Source data
• • •

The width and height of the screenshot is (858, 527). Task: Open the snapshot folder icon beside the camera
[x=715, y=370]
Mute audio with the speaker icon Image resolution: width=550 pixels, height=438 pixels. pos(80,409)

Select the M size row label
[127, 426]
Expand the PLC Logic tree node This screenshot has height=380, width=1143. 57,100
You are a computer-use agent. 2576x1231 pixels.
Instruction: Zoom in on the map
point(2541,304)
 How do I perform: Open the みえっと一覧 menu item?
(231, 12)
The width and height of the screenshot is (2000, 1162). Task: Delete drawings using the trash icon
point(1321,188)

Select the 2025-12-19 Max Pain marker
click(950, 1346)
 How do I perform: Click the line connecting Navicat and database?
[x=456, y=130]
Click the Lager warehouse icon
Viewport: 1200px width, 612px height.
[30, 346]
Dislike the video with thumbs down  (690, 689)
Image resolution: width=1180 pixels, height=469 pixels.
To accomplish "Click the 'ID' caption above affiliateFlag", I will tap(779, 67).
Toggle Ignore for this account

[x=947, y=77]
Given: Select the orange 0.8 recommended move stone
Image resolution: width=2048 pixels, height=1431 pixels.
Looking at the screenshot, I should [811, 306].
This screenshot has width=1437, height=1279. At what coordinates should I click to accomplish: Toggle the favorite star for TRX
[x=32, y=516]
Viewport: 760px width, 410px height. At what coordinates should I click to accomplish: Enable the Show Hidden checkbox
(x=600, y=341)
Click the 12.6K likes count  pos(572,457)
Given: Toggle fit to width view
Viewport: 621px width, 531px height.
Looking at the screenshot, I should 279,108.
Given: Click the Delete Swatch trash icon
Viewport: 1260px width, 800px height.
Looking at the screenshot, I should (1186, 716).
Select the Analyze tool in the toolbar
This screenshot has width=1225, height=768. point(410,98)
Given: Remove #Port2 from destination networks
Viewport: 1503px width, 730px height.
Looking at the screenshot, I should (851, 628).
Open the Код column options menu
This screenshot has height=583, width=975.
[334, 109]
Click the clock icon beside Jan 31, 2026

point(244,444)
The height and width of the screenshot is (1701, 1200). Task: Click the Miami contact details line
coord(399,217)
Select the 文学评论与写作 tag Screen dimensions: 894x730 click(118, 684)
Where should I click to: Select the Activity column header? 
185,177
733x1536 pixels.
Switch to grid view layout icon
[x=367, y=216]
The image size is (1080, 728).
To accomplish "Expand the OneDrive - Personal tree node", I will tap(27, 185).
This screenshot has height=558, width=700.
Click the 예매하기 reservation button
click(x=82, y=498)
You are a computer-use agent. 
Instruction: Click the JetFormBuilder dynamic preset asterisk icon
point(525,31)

• • •

[WORK TO BE COMPLETED]
Recast the records, starting at the line containing "Image resolution: width=1180" and ending at the line containing "Select the 文学评论与写作", as a Markdown table with the columns Row and Line, one row per line and blank lines skipped.

[ANSWER IN FULL]
| Row | Line |
|---|---|
| 1 | Image resolution: width=1180 pixels, height=469 pixels. |
| 2 | To accomplish "Click the 'ID' caption above affiliateFlag", I will tap(779, 67). |
| 3 | Toggle Ignore for this account |
| 4 | [x=947, y=77] |
| 5 | Given: Select the orange 0.8 recommended move stone |
| 6 | Image resolution: width=2048 pixels, height=1431 pixels. |
| 7 | Looking at the screenshot, I should [811, 306]. |
| 8 | This screenshot has width=1437, height=1279. At what coordinates should I click to accomplish: Toggle the favorite star for TRX |
| 9 | [x=32, y=516] |
| 10 | Viewport: 760px width, 410px height. At what coordinates should I click to accomplish: Enable the Show Hidden checkbox |
| 11 | (x=600, y=341) |
| 12 | Click the 12.6K likes count  pos(572,457) |
| 13 | Given: Toggle fit to width view |
| 14 | Viewport: 621px width, 531px height. |
| 15 | Looking at the screenshot, I should 279,108. |
| 16 | Given: Click the Delete Swatch trash icon |
| 17 | Viewport: 1260px width, 800px height. |
| 18 | Looking at the screenshot, I should (1186, 716). |
| 19 | Select the Analyze tool in the toolbar |
| 20 | This screenshot has width=1225, height=768. point(410,98) |
| 21 | Given: Remove #Port2 from destination networks |
| 22 | Viewport: 1503px width, 730px height. |
| 23 | Looking at the screenshot, I should (851, 628). |
| 24 | Open the Код column options menu |
| 25 | This screenshot has height=583, width=975. |
| 26 | [334, 109] |
| 27 | Click the clock icon beside Jan 31, 2026 |
| 28 | point(244,444) |
| 29 | The height and width of the screenshot is (1701, 1200). Task: Click the Miami contact details line |
| 30 | coord(399,217) |
| 31 | Select the 文学评论与写作 tag Screen dimensions: 894x730 click(118, 684) |